UWAJIMA

Uwajima

Uwajima is centered around the Uwajima Castle on a hill. Above the city towers the massive Mt. Onigajo (Devil’s Castle). Uwajima sits in a bay with a complex topology of islands and inlets, making it a very picturesque city between the mountains and the sea, and equally part of both. The city has an illustrious history as the feudal seat of Date Masamune, a lord who promoted Uwajima as a center of industry, education, and culture. 

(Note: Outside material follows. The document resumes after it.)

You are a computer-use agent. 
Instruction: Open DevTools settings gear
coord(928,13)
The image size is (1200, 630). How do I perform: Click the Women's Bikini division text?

Uwajima is the site of a sexual power spot, an unusual fertility shrine called Taga Shrine, which features an improbably large phallus carved from a log. Next to the shrine is a graphic sex museum, prohibited to minors, with artifacts and paintings from around the world. Photographers must pay an extraordinary 20,000 yen if they wish to take photos. 


Uwajima Castle

Uwajima Castle is one of only twelve original castles that survived intact from the Edo Period (1603-1867). The small but atmospheric castle was built around the turn of the 17th century and was later refurbished when the Date family took over ownership in 1615. The castle stands on a hill which was situated just by the sea in the past, but land reclamation along the coast has resulted in it standing further inland today. 

 

Visitors can approach the castle's keep starting from the north or south. The respective routes travel uphill on flights of stone steps meandering past moss covered stone walls and leading through the forest, which comprises of an interesting variety of vegetation. About halfway up the hill along the northern approach stands the Yamazato Soko, a storehouse built relatively recently in 1845. The structure now serves as a small museum, exhibiting festival props, craft tools, an old rickshaw and other items, and is free to enter. 


After a 10-15 minute climb, visitors will reach the castle's three storied main keep at the hill's flat-topped summit. The keep's authentic wooden interior is well-preserved, and climbing up two floors worth of steep wooden stairs to the top floor rewards visitors with good views over Uwajima City. There are some exhibits within the main keep, such as armors and swords belonging to past feudal lords, as well as portraits of them.

Uchiko



Uchiko with an estimated population of 15,554 was part of ancient Iyo Province and prospered since ancient times as an important transportation hub on the Ōzu Highway and as a transit point for the Shikoku Pilgrimage. During the Edo period, the area was part of the holdings of Ōzu Domain or its semi-subsidiary, Niiya Domain. The Yokaichi and Gokoku districts still retain some vestige of Uchiko’s former glory. In the Yokaichi and Gokoku districts is a street of merchant houses, which have solemn white or cream coloured plaster walls, lattices, decorative walls and old-style Japanese desks. 

Yokaichi is comprised of about 90 buildings along a single street. Two of these buildings are open to the public as museums, the largest and most impressive of which is the Kamihaga Residence. A combination ticket for Kamihaga Residence, the Uchiko-za kabuki theater and the Uchiko History Museum is sold for 900 yen from any of those locations.